Three Smiling Snouts

Today we made a carb-clearing drive to Lake Okeechobee, under a hot sun and small fluffy clouds, to Canal Point Recreation Area near Port Mayaca (Florida). Other points of interest included roadside cemeteries where only the tops of old funerary monuments are now visible, which soon might be entirely buried in environmental drift -- they seem to be natural rock-tops embedded in the soil.

Immediately upon entrance to the roadside picnic zone at the Lake, three significantly-large alligators (also known as "crocs") surfaced and swam past the ersatz boat launch near the parking spaces, as if performing in a carnival show. The head of an average-sized bullhead (fish) was drying out at the edge of the shoreline, while fileted bones were found further along the grassy embankment near the picnic tables. The 'gators swam slowly and carefully past the cement boat launch, with substantial spacing between each.
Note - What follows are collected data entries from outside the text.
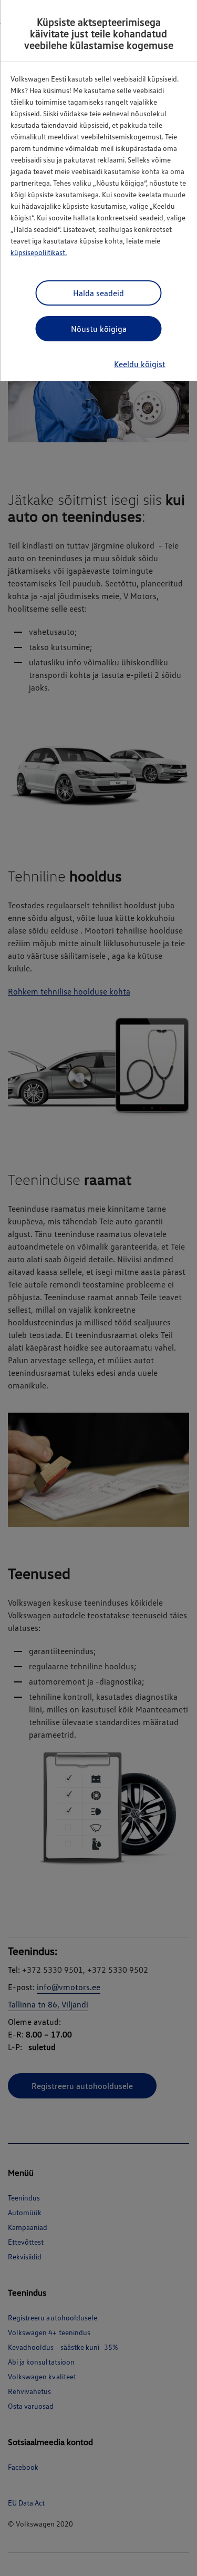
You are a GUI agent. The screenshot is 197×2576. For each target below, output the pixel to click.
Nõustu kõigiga (99, 328)
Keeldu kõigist (139, 364)
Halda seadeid (98, 293)
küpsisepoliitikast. (39, 252)
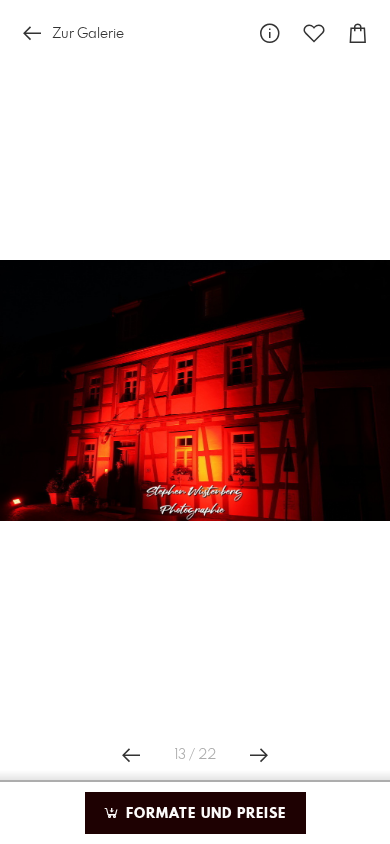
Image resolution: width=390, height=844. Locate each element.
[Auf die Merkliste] (314, 33)
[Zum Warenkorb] (358, 33)
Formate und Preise (203, 814)
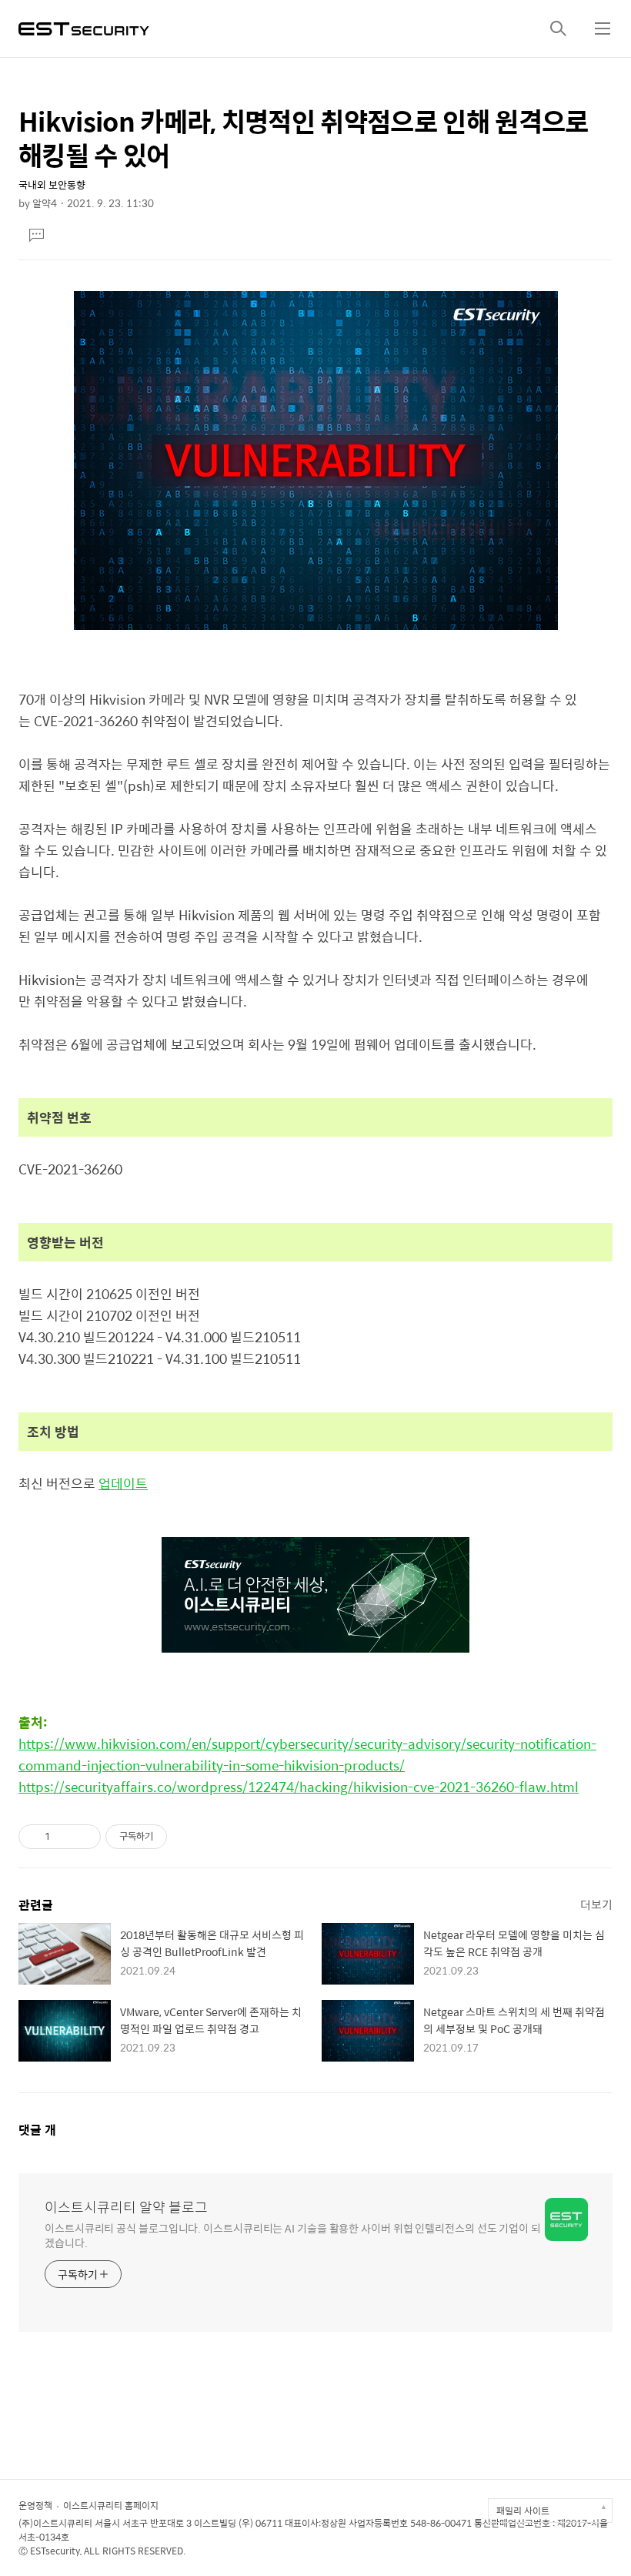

Further along (yet-another) sandy roadway, a pile of blue clothes lay beside the shoreline, and were a focus of cerebral concern among passers-by and onlookers. Broken glass from bottles is strewn among a row of jumbled rocks placed to stabilize the embankment, as a sort of barrier sharply augmented. The Canal Point Recreation Area is most specifically a picnic area, and there is more sand in the roadway trail than along the shoreline, which is a 'beach' littered with mollusk shells and shell-rock congomerates.

A half orange was lying abandoned beside a picnic table; memories of abandoned orange segments at Bear Point on Hutchinson Island were accompanied with the usual "what will happen" question about tossing them into the water -- at Bear Point segments were tossed into the water near the Indian River Lagoon and some water-creature's nest surfaced as if predictable and marked by a bobbing buoy.

The 'gators were definitely adult, and as we drove away from the Recreation Area, a fire truck and two police cars with flashing lights passed by moving toward Canal Point from the opposite direction. The smiling snouts? -- the roadside catch and Savannas Preserve release of a smaller 'gator a few days earlier.